Les regrets devant le recul du rôle du jury populaire

On ne peut que s’accorder pour regretter le recul du rôle du jury populaire pour juger les crimes, tant il représente une formidable avancée de la Révolution française qui a permis à des juges et à des citoyens tirés au sort de se rencontrer, de débattre, de délibérer et de rendre la justice ensemble « au nom du peuple français ». Le jury constitue aussi une sorte d’université permanente pour ces citoyens – environ 20 000 personnes sont tirées au sort chaque année pour y siéger. Ce jury fait partie de l’histoire de la justice en France, même si les exceptions à la règle sont aujourd’hui nombreuses en matière de terrorisme pour certains types de criminalité organisée. 

Le poids de la réalité

Malheureusement, force est de constater que les cours d’assises ne peuvent plus juger la totalité des infractions qui sont de leur compétence. 

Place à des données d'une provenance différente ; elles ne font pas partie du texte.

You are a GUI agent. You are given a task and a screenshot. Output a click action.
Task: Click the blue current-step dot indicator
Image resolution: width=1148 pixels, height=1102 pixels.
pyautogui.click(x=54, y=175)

En 2022, selon le recueil des chiffres-clés 2023 du ministère de la Justice1Les chiffres clés de la justice, Édition 2023, Ministère de la Justice, 26 octobre 2023., les cours d’assises ont prononcé 2 400 condamnations dont : 

  • 1 205 pour viols, 
  • 843 pour homicides et violences volontaires,
  • 295 pour vols criminels,
  • 57 pour d’autres crimes.

Pour cette même année 2022, les statistiques du ministère de l’Intérieur faisaient état de : 

  • 38 400 victimes de viol,  
  • 8 600 vols avec arme,
  • 959 homicides.

La prudence est de mise dans l’interprétation de ces chiffres. En effet, les 38 400 dossiers de viol recensés par la police ne sont pas tous transmis après la clôture d’enquête ou d’instruction aux cours d’assises. Certains faits sont prescrits, d’autres sont requalifiés différemment, notamment en agressions sexuelles, d’autres enfin n’ont pu recueillir de charges suffisantes pour engager de poursuites. 

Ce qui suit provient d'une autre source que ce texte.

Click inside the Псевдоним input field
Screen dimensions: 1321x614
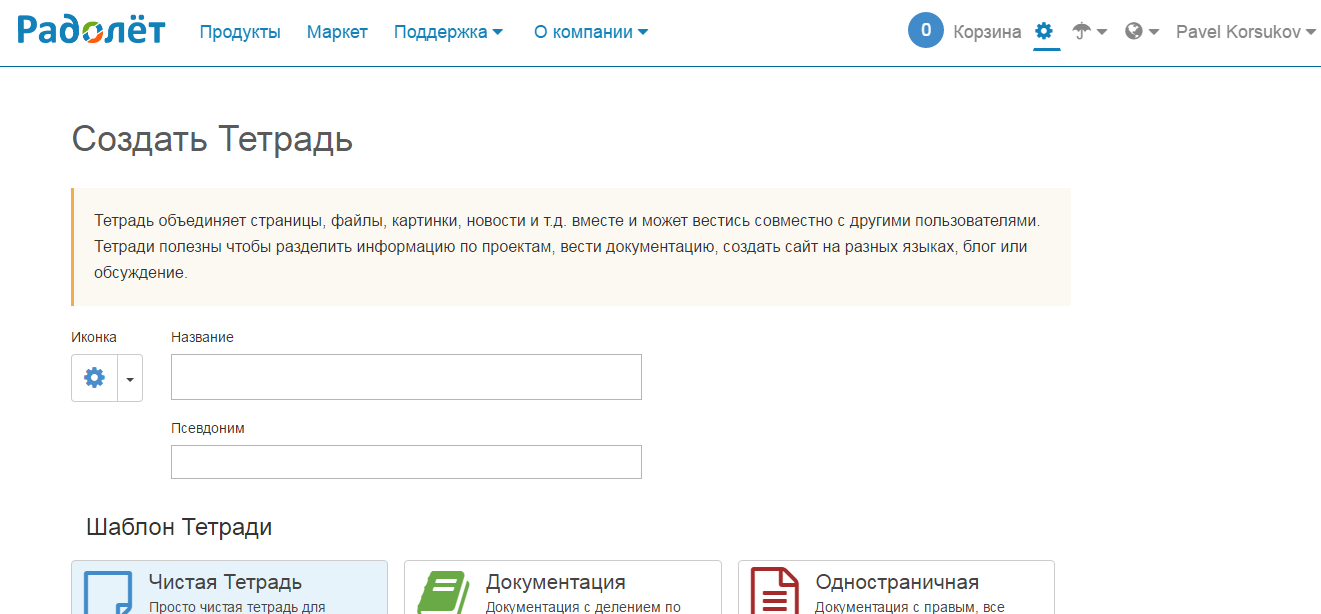[405, 461]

Cependant, la comparaison des deux masses de chiffres démontre l’impossibilité pour la juridiction criminelle traditionnelle de tout juger. Cette impossibilité n’est pas nouvelle, et c’est en réalité depuis des décennies qu’on pratique la correctionnalisation, c’est-à-dire la déqualification de viols en agressions sexuelles, qui sont jugées par les tribunaux correctionnels.  

Dans de nombreux départements, ne sont jugés par les cours d’assises que le viol aggravé (peine maximale encourue : vingt ans), tandis que les viols simples (peine encourue : quinze ans) sont déqualifiés en agressions sexuelles. Précisons qu’un viol aggravé est un viol commis avec une des nombreuses circonstances aggravantes prévues par la loi (viol commis sur mineur de moins de quinze ans, viol avec arme, ou en réunion, ou commis par un ascendant ou une personne ayant autorité sur la victime…). 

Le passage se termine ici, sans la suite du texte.